Many people who just started using credit cards do not know about their credit score until they attempt to take out a larger loan, buy a house, or make an expensive purchase. Oftentimes, those same people also don’t know how to use them properly, leading them into a debt hole. But understanding what that three-digit number is for is a must to stay on top of your finances. In this article, we will explain everything you need to know about credit scores to help you.
What is a credit score?
A credit score is basically a number ranging from 300 to 850 that reflects an individual’s creditworthiness. In other words, your credit score is what lenders look at to determine if you’re worthy of the loans they offer and what the interest rate will be. Thus, the higher your credit score, the better the loan offers you can get, and vice versa. FICO score is the most well-known credit score model used by various financial institutions.
Your score from each credit reporting agency can be slightly different because each employs a different statistical model. And considering how various lenders have unique criteria for granting loans, where you stand depends on the credit bureau of your lender for your credit score. But to help you get an idea of whether you have a good or bad credit score – here’s the average FICO score range you can look at:
- Poor: 300-579
- Fair: 580-669
- Good: 670-739
- Very Good: 740-799
- Excellent: 800-850
Factors that impact your credit score
Fair credit score determines your credit score by taking into account the following factors.
a. Payment history
It’s the most crucial component of your credit score, which makes up 35% of your overall score. It’s basically a track record of how you manage your debt, like if you’re paying back all your debts on time or not. One late or missed payment can affect your score.
b. Credit utilization or amounts owed
Approximately 30% of your credit score is based on credit utilization. It reveals your credit usage and helps assess your ability to pay what you owe. Nearly maxing out your credit cards or having high outstanding balances are not advisable as they can negatively affect your credit score.
c. Length of credit history
This refers to how long you’ve had and used your credit accounts. Credit history length includes the average age of all your accounts as well as the ages of your oldest and newest credit accounts. If you have a longer credit history, you’ll have a higher credit score.
d. Type of credit
The 10% of your credit score comes from your credit mix. It includes your credit cards, student loans, installment loans, mortgage loans, and more. This component looks at the different sorts of credit you have and how responsibly you use it. For instance, using a credit card to buy a boat can lower your score.
e. New credit (Inquiries)
The remaining 10% comes from the number of credit accounts you’ve recently opened. Applying for new lines of credit in a short amount of time counts as an inquiry, which will potentially lower your score.
How does your credit score affect you?
You must know that your credit score is one of the most critical factors in determining your overall financial health.

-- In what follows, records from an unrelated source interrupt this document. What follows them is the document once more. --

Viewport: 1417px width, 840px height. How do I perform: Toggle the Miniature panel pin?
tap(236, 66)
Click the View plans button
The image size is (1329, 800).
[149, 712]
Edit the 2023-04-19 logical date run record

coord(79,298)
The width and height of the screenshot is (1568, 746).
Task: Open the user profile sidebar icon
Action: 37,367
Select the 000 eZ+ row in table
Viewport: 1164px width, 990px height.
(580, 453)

It affects your ability to get loans, credit cards, and other forms of credit. Additionally, your credit score will determine the interest rate you’ll pay. If you have a good credit score, you may be offered competitive interest rates, unlike if you have a poor score.
With the prices of almost anything going higher, it’s crucial to have a good credit score to stretch your money and stay on top of your finances. Because having a good credit score can help you secure better loans and interest rates easily. And aside from the banks and lenders, landlords, insurance companies, and even your potential employers may look at your credit report and credit score for use in their application process. They use that data to check if you’re an efficient and reliable person.
Tips to improve your credit score
Improving your score will be easy once you understand the reasons why it’s low. While it may take some time and work, creating good habits now can help you raise your score down the road. You start by obtaining a copy of your credit report and concentrate on addressing the factors lowering your score. Here are some general tips you can follow:
- Always pay your bills on time.
- Pay down your debts – avoid having outstanding balances on any open credit cards.
- Make outstanding payments.
- Always review your credit report and dispute any errors in it.
- Minimize requesting new lines of credit.
- Keep some old accounts open; closing them completely might negatively impact your debt-to-credit ratio.
Bottom line
When using credit, it’s always crucial to understand your credit score to maximize its potential. That simple three-digit number affects your ability to qualify for loans and other financial products. In addition, it gives you an idea of your financial health, which can help you make more informed decisions on your finances. In the long run, you can save money by knowing the interest rates you may qualify for.